I’m not sure online algorithms for 20-50Gb and 8 cores are a good fit for companies too: EC2 instance with 16 cores and 64Gb of RAM (m5.4xlarge) costs only $0.768 per hour, and you can use whatever algorithms you want.
I like the idea of online algorithms for enterprise in Julia, but I’m not sure I understand the target audience.
The place I am consulting makes user run 50g datasets on laptops. So they use SAS juliadb would be awesome once it’s ready.
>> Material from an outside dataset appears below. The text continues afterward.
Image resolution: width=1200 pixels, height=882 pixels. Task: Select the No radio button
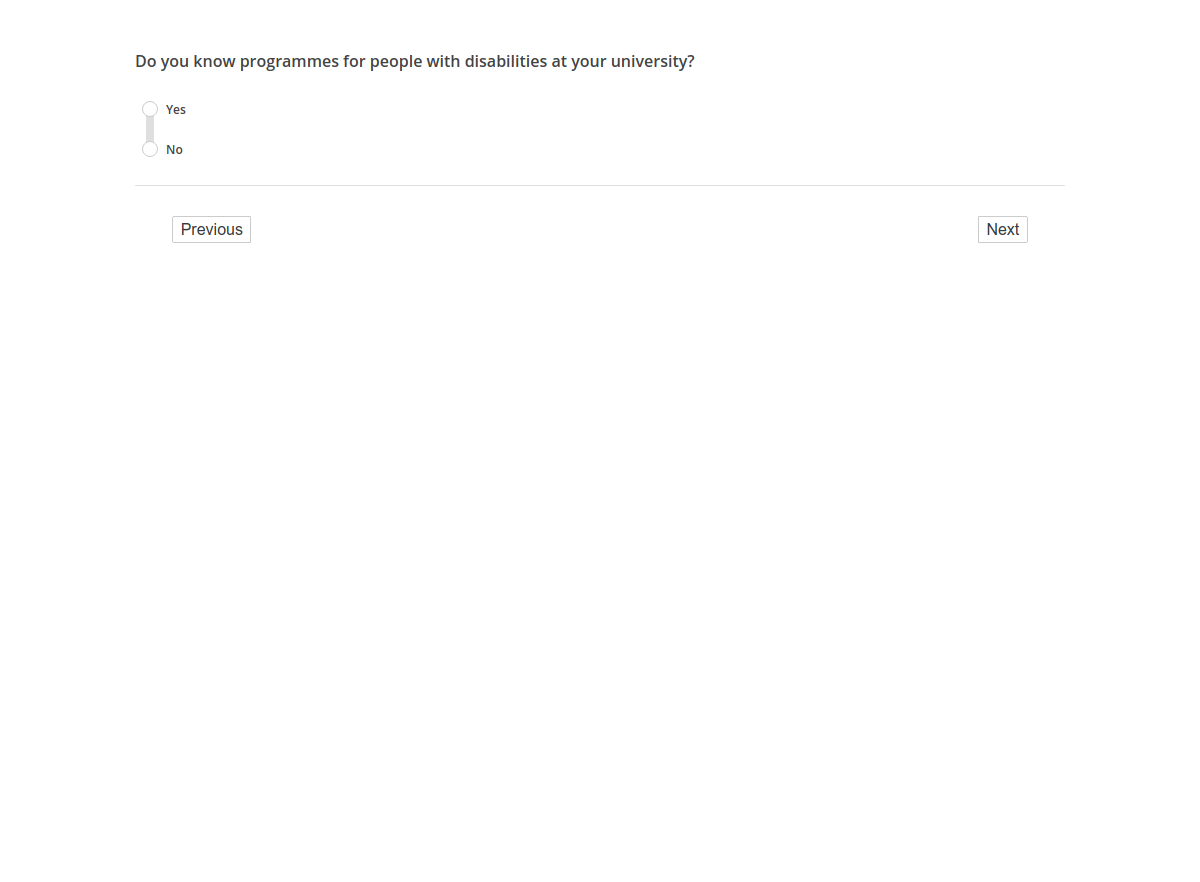(150, 149)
People still use pandas and data.table but when things can’t fit into memory they use SAS. But SAS can’t handle 50g of data well. It can but it’s slow. Juliadb fills this medium data void. It’s not quite big data but it’s big enough to be not small; so medium data
I am working with large datasets (30–150GB, depending on which), using mmap in Julia with a thin wrapper, on a laptop with 16GB RAM and a fast SSD. Nevertheless, my bottleneck is very clearly IO, to the point that I am becoming somewhat lazy optimizing my Julia code, since it does not matter (IO from an SSD shows up as CPU utilization on my machine, but profiling tells me that actual Julia code is 5–15% of the whole).
To be fair, I am doing basic tabulations and summaries with OnlineStats.jl, something computational would probably highlight the advantages of Julia more.
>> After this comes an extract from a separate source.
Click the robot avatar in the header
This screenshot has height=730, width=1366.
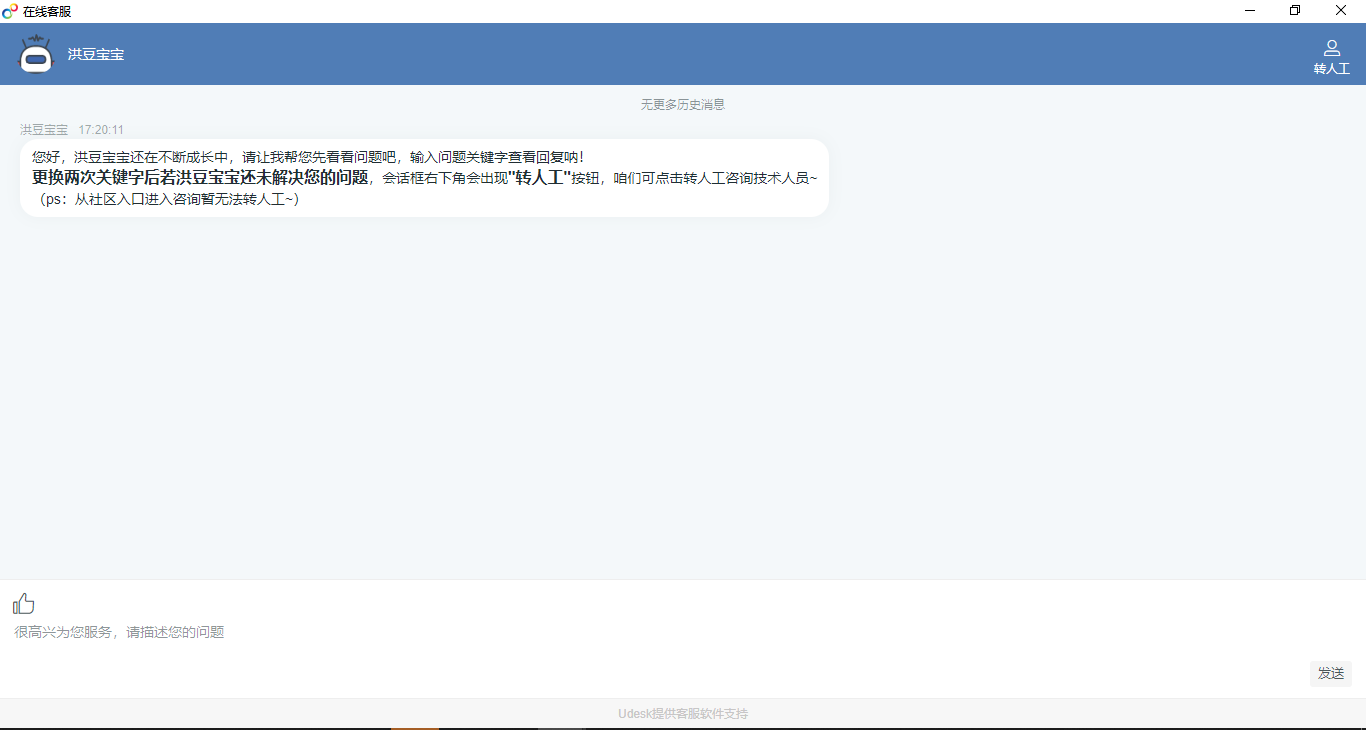[x=36, y=54]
A small correction: For simple regression in OnlineStats:
Series((x,y), LinReg(n_predictors))
StatLearn is a super flexible type that lets you plug in any LossFunctions.jl loss, PenaltyFunctions.jl penalty, and a variety of stochastic approximation algorithms. Flexibility comes at the cost of syntax.
LinReg (and LinRegBuilder) give you exact linear regression estimates and the syntax is nicer.
Yeah. Please understand SAS is row-oriented. So if I wanted to do a frequency count of a variable it needs to read all columns (actually it’s slightly better but not much). So if I have random access to the columns eg. JuliaDB.jl binary format allows for that then I can perform that much much faster than SAS. Sure IO will be bottleneck but the performance will already be an order of magnitude better than SAS. SAS now had a file format that allows lazy landing into memory - SASHbdat but it’s still row oriented.